Amidst all the theories around the recent release of National Assessment of Education Progress (NAEP) test scores showing little progress and persistent achievement gaps, is a sad but irrefutable truth. Reform is hard work and results only follow where courage and resources are applied.
What About Common Core?
Some folks want to blame Common Core but it’s way too soon for that. States are still ramping up to the higher standards. Few have dedicated the needed resources to fully update curriculum and classroom materials and train teachers.
Moreover, all of today’s eighth-graders and many of today’s fourth-graders did not start kindergarten with Common Core standards. Some still haven’t.
It’s also far from clear how many schools and classrooms are faithfully teaching to the higher standards. Studies show that low expectations prevail in schools serving low-income kids, so even places with the standards may not actually be teaching to them.
What About Testing and Accountability?
Some folks also want to blame test-based accountability. But, if that’s true, then how do they explain the NAEP gains during the 1990s when testing at scale began and especially the 2000s when No Child Left Behind was in full force?
I fully support accountability based on student achievement and other indicators, but no one really knows if it drives NAEP results. And how many schools faced truly consequential accountability in the Bush-Obama years? Five percent? At most?
Sure, the law created public pressure to improve due to the transparency requirements around testing and achievement gaps, and there were required interventions. But, federal funds were never withheld because of low performance. If anything, it was the opposite.
Low performance tends to draw added resources. Some even argue we reward failure when kids would be better off leaving struggling schools.
But, closing schools and sending kids elsewhere is not an option in many places. For most schools, the only practical and humane intervention is to provide more resources tied to meaningful reforms—carrots rather than sticks.
What About School Choice?
Some school choice opponents also think that forcing competition on an underfunded public education monopoly isn’t helpful. Today, about one in six K-12 students attend private schools, public charter schools or they are home-schooled.
Let’s also remember the much more common version of school choice—in which parents of means move to well-resourced communities or game their way into the few high-quality schools in large urban districts. The fact is, choice is in our DNA, it’s not going away, and getting rid of it will not suddenly make all kids smarter.
What About Funding?
Another theory for the flat scores is about funding—which remains grossly inequitable and often inadequate. According to the Center on Budget and Policy Priorities, 29 states were funding at pre-recession (2008) levels in 2015. Striking teachers in West Virginia, Colorado, Oklahoma and Kentucky show that it remains a problem today.
But funding alone does not explain much. Many schools in well-funded districts like New Jersey, New York, Boston and Washington, D.C., get dismal results. Many schools in modestly-funded districts do quite well.

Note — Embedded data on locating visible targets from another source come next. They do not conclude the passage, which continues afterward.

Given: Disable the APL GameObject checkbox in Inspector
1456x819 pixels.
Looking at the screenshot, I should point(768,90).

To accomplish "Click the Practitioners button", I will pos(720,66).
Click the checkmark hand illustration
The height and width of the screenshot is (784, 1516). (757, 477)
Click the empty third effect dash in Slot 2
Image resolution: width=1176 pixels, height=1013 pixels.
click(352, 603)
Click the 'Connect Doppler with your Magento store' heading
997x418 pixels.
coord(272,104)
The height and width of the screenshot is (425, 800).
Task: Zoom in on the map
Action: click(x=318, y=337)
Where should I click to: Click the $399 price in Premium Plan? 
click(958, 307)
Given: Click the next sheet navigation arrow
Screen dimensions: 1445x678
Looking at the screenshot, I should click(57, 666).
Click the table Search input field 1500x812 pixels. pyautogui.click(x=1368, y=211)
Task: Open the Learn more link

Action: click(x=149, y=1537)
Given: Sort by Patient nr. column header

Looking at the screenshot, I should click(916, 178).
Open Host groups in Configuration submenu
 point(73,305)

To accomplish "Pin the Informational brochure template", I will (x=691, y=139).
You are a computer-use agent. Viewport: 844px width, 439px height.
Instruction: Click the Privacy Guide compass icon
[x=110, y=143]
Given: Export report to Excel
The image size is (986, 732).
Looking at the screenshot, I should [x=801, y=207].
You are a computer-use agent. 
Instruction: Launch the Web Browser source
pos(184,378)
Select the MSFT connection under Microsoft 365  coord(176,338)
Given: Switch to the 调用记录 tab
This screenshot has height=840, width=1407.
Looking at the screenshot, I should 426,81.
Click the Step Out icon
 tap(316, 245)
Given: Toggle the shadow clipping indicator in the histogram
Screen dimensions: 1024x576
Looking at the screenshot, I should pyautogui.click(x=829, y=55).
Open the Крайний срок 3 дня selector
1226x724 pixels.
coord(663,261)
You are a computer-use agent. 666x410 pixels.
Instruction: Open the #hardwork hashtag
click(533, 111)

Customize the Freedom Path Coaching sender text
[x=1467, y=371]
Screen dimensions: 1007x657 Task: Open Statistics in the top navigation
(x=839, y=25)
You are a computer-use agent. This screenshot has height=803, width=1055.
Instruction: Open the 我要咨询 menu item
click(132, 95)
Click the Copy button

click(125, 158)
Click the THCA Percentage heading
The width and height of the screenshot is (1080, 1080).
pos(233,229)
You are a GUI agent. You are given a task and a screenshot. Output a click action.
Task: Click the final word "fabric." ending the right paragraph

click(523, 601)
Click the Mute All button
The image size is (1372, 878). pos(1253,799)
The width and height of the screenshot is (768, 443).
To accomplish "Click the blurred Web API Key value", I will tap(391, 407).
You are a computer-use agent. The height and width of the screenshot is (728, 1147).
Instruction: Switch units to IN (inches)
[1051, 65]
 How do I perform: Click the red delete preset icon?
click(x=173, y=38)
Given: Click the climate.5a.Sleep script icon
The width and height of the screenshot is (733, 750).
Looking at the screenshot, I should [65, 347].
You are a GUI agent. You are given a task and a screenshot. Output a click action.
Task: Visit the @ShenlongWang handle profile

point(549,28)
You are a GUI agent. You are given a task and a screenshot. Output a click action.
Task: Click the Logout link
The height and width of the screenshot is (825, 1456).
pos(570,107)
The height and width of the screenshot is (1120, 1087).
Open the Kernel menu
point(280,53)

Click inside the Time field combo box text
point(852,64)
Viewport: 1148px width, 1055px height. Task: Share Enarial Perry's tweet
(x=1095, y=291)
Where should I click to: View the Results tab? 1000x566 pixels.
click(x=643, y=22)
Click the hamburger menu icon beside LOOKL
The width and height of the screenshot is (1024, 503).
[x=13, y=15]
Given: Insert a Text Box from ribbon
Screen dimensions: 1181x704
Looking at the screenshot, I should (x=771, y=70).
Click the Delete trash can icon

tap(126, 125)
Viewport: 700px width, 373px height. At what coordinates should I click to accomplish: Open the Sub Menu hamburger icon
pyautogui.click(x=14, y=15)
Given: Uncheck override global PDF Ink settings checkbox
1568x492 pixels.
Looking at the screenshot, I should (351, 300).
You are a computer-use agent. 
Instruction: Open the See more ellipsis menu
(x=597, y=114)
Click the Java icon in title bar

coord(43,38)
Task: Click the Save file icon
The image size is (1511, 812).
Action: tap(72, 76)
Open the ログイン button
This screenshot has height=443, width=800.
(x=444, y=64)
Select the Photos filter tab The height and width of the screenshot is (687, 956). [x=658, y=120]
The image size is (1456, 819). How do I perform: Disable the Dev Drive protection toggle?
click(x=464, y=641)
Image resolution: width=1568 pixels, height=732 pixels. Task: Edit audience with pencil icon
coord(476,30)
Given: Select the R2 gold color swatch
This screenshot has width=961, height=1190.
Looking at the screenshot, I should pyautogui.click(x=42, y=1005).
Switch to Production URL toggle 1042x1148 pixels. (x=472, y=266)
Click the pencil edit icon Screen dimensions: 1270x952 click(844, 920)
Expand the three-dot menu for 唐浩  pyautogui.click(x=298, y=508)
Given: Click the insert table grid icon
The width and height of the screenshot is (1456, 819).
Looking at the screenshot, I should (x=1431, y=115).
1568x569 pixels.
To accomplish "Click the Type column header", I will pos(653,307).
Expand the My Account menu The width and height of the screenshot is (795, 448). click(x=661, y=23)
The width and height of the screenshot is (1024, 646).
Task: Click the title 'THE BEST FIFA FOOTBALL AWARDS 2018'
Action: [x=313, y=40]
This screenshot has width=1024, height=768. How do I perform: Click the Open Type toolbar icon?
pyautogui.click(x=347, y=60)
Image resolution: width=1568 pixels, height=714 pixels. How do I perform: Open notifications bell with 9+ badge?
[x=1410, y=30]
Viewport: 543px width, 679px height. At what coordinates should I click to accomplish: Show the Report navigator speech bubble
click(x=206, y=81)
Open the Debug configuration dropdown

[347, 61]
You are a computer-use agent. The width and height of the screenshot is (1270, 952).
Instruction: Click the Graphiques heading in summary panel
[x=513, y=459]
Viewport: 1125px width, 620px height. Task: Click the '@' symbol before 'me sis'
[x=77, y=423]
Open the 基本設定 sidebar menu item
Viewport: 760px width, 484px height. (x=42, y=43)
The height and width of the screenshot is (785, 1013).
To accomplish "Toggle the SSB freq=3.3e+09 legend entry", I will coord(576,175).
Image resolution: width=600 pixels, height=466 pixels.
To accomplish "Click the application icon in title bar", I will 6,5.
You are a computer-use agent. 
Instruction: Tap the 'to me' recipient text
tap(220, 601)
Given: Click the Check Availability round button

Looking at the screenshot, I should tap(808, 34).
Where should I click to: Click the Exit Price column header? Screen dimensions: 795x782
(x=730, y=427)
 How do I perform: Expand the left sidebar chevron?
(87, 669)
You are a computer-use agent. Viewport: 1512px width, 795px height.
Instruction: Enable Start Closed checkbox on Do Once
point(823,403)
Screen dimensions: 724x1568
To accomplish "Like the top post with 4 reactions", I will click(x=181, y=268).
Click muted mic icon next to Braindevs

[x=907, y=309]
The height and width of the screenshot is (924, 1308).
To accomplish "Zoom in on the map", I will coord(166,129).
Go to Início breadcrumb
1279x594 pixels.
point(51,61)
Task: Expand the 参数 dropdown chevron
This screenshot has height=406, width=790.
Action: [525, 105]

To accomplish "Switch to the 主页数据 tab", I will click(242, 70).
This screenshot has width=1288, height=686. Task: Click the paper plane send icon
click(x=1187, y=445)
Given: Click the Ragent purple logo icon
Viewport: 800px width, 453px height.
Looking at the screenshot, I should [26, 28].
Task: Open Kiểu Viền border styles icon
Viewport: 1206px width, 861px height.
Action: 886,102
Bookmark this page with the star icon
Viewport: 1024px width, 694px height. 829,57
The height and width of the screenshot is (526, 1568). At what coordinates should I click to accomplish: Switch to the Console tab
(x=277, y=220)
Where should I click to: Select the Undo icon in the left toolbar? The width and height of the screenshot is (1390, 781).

While dollars are mismanaged, in some cases, the answer is not to take money away but change the way it is spent. More important, we need to shift more resources to the neediest schools instead of the wealthiest, which happens in very few places.
What About Politics?
And, of course, there’s politics.
As early as 2013, Republican senators were whining about a “national school board,” provocateurs were ginning up opposition to high standards with hysterical talk about “brainwashing” and teachers unions were equating the use of test scores in evaluating teachers as “teacher-bashing.”
When reform is so casually and cravenly mischaracterized, it’s no wonder some reformers feel besieged and retreat.
Today, conservatives increasingly dismiss accountability while progressives increasingly oppose school choice, even though low-income Blacks and Latinos make up the majority of charter school students. Both sides have defaulted to local control as the panacea.
The seductive call to weaken the federal role and hand back all the power to states and districts requires collective amnesia about the extreme inequity and mediocrity across the American education landscape. Absent pressure from the top, most states and districts do not improve. That’s why civil rights groups recently complained to Congress that the Trump administration is approving weak state accountability plans.
Who’s Got What It Takes?
So, here we are in 2018 looking at flat test scores and wondering why. It’s absolutely fair and needed to ask whether specific policies at the federal or state level are good or bad, but the deeper question is this: How many education leaders have the political support and the resources to implement anything bold, regardless of the policy?
The reality is that many school superintendents are under the thumb of change-wary school boards or under fire from reform-resistant teachers unions. It’s increasingly difficult to find anyone to take the job and most last only a few years. With some exceptions, the superintendents and state chiefs who survive longest tend to be the least disruptive.
As always, those with the most at stake, the parents and students, are mostly missing from the debate. When asked what they want, however, parents say they want an education that prepares their kids for life after high school.
Their hopes and dreams have not changed but the NAEP results raise a question: Does the education community have the courage to make those dreams come true?